Director: Wilfred Jackson
Release Date: September 16, 1933
‘The Pied Piper’ is a vivid re-telling of the original fairy tale in operetta fashion.
Thus ‘The Pied Pier’, together with ‘King Neptune‘ (1932) and ‘Father Noah’s Ark‘ (1933), belongs to the operetta- like Silly Symphonies. Its human designs, however, are way more detailed and anatomically correct than in these two films, making King Neptune and Father Noah looking old-fashioned, already.
Unfortunately, at the same time, a sugary approach is unleashed, as well. No doubt due to the Hays code, the rats are not drown, but caught in an imaginary cheese. Likewise, the children do not just disappear, but they’re lured into ‘Joyland’, where even the crippled get cured. So, in the end, practically no harm is done to anyone.

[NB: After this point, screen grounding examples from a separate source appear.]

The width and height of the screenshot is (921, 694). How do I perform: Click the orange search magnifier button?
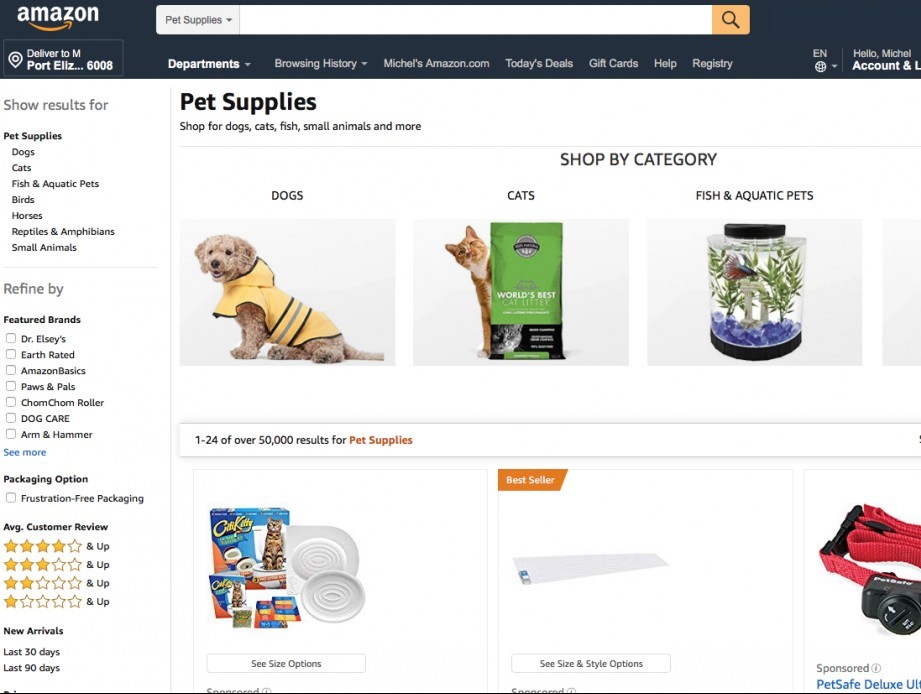[x=730, y=20]
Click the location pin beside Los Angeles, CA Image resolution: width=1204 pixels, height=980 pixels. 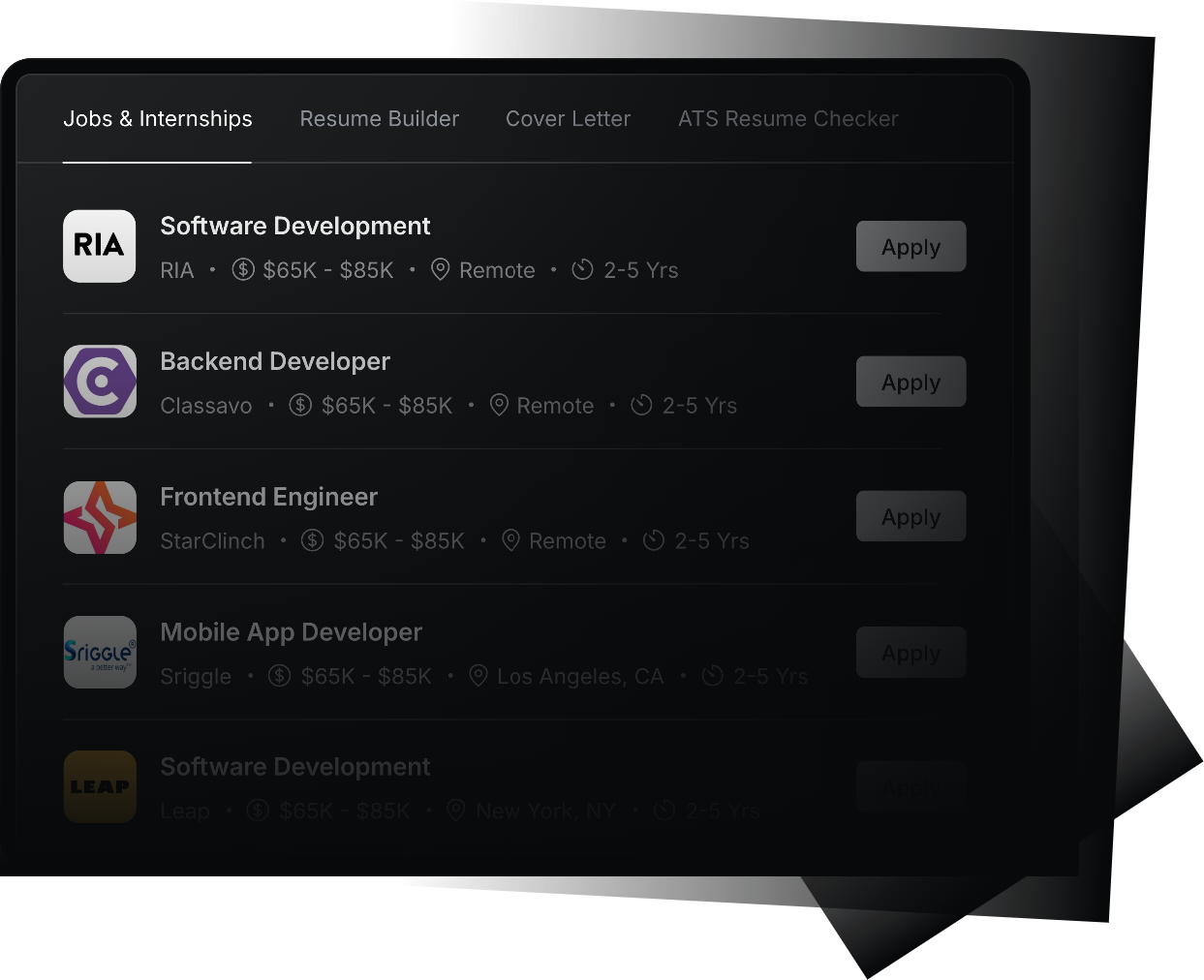[479, 676]
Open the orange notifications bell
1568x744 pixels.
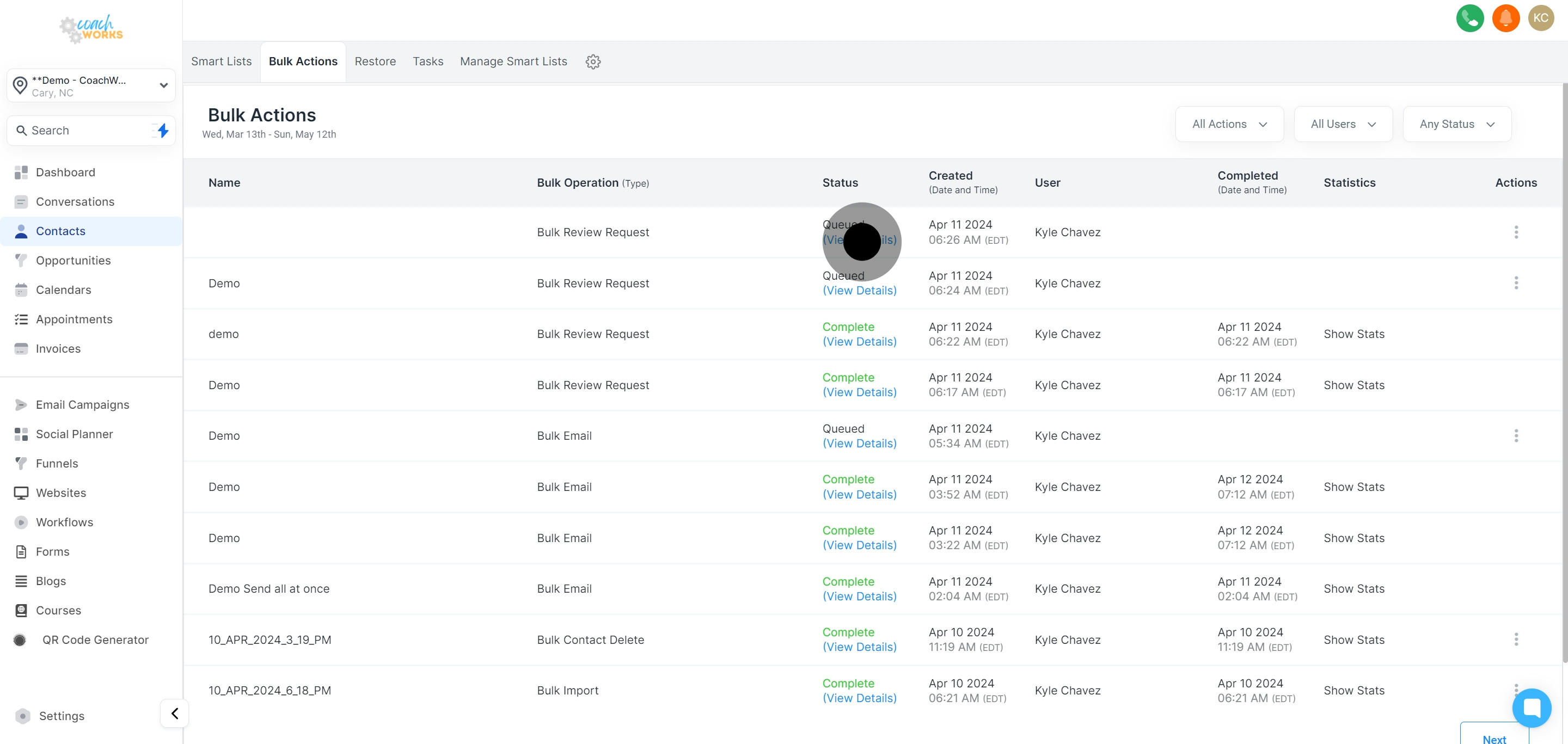[x=1505, y=19]
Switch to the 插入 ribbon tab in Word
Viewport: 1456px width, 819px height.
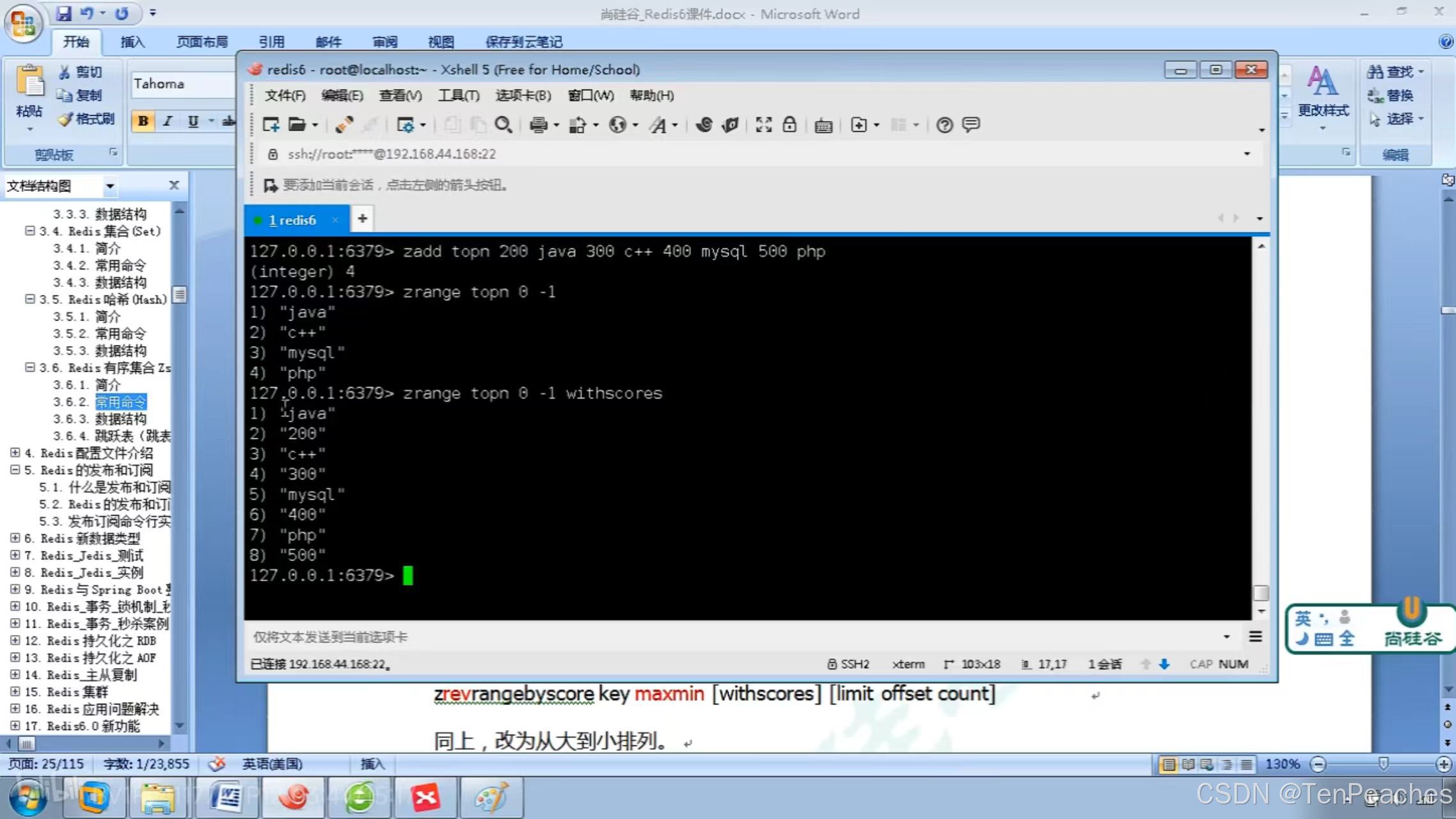coord(132,42)
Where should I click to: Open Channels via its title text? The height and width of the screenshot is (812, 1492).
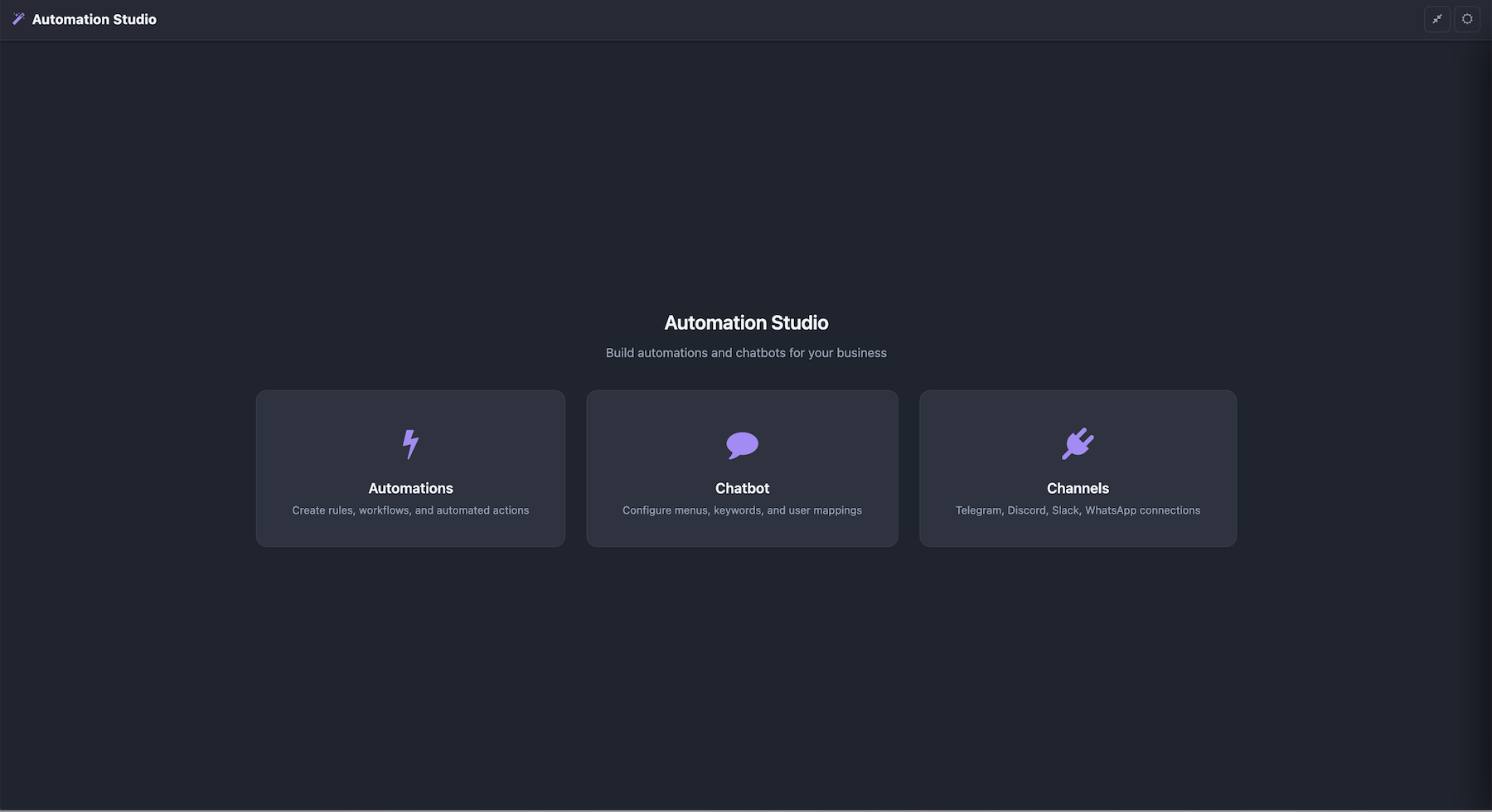[x=1078, y=488]
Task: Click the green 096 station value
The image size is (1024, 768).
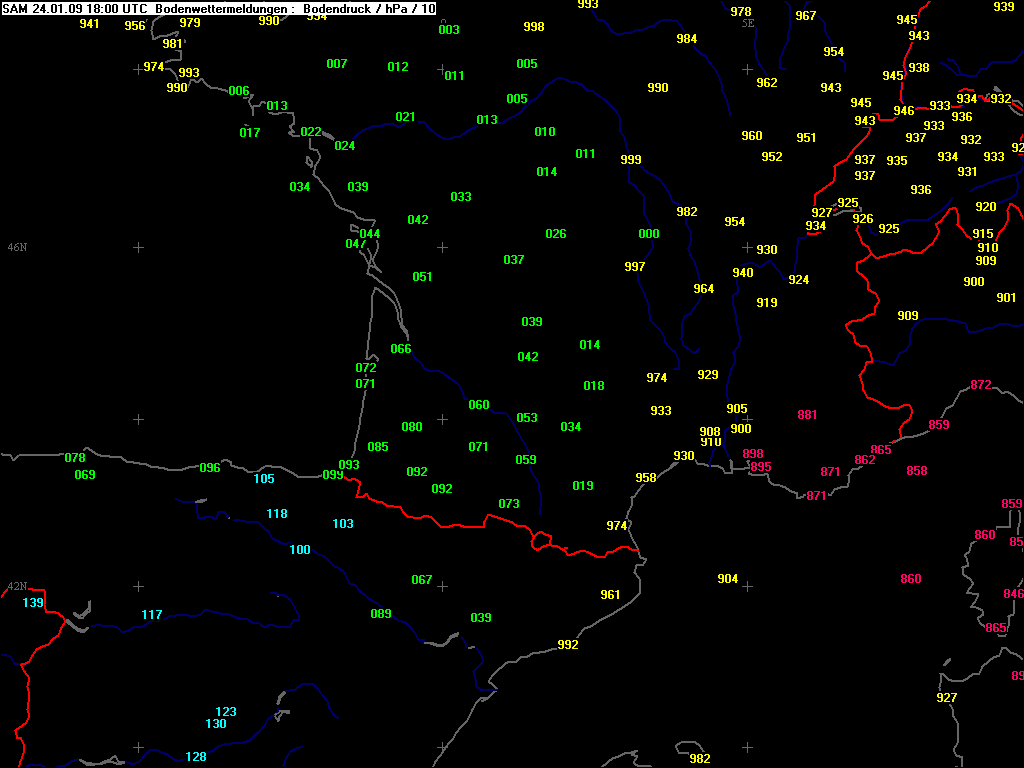Action: pyautogui.click(x=210, y=468)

And so, like the contemporary ‘Lullaby Land‘, ‘The Pied Piper’ is a strange mixture of ever advancing animation and rather infantile material. A great deal of the remaining Silly Symphonies would share this mixture, and even Disney’s first features, like ‘Snow White and the Seven Dwarfs’ (1937) and ‘Bambi‘ (1942) are not immune to it.
The children designs used here would pop up in numerous sugary cartoons from the thirties, including those from other studios. And, unfortunately, there would be a lot of them…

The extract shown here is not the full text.